His life revolves around training and conditioning, while his diet, social life and studies revolve around football. "I have decided to dedicate my life to football because I absolutely love it. Everything about football is a special thing," Diaz said. "For me football is more than just a sport. It is a way of living. Giving everything you have and developing core value such as honesty, integrity, and responsibility."
That work ethic and discipline has not gone unnoticed at Utah State. ''The first thing I've got to say is Nick is as hard a worker as we have on the team. He works his butt off, takes pride in what he's doing and it shows,'' Utah State tight end and special teams coach T.J. Woods said.
Playing football has taught Diaz to be self-disciplined. After hitting 33 of 34 extra points and 4 of 7 field goal attempts as a senior at Redondo Union, he was a first-team All Bay league selection as well as the special teams' player of the year. His determination led the way to National Football Foundation and College Hall of Fame for the Los Angeles Chapter awards.

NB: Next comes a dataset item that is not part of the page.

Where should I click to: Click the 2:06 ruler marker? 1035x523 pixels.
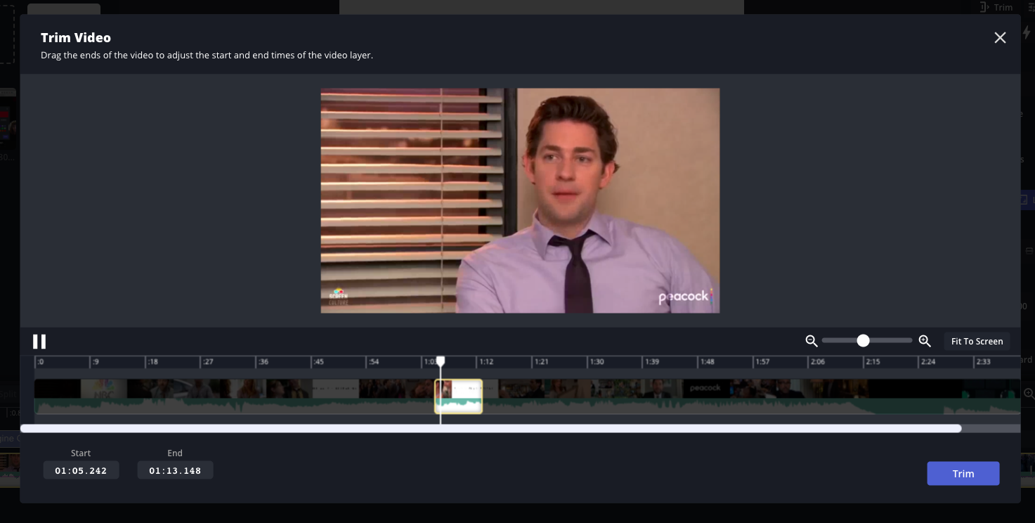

Diaz left three days after his graduation to begin training with the Aggies in Logan, Utah, spending the rest of his summer preparing to start in the opening game at Oklahoma.
He struggled with his consistency early in fall camp and did not kick in that game— a close 31-24 loss to a Sooners' team ranked seventh in the nation at the time. But by the fourth game of the season the true freshman had taken over the kickoff duties for the Aggies, and last week played a huge role in Utah State's 31-16 upset victory over in-state rival Brigham Young.
With the height he gets on his kickoffs and the Aggies' solid kick coverage team, only one of his eight kickoffs has been returned for more than 21 yards.
''We've drastically improved our kickoff coverage since he's been in the game,'' Woods said. ''The last two games have been very positive for us and that's a direct reflection on his kicks. If we don't kick it well, we've got issues. It's really about hang time, and any time we kick off we want a 4.0 (seconds) and Nick can kick it 4.1, 4.2," he said, adding that Diaz can put the ball inside the 5-yard line and directionally kick it to put the team in good position to cover.
Diaz, Woods said, worked his tail off and won over the coaching staff. As he continues his college career, Woods said, he will get a chance to handle the field goal kicking for the Aggies as well.
"It took me a while to accept my new responsibilities as a college student and athlete, but I got the hang of it," Diaz said "Although I miss my family and friends, I knew that they wanted me to chase my dreams. So I didn't get homesick. Everyone's positive energy gave me excitement and an attitude that focused me on this football season."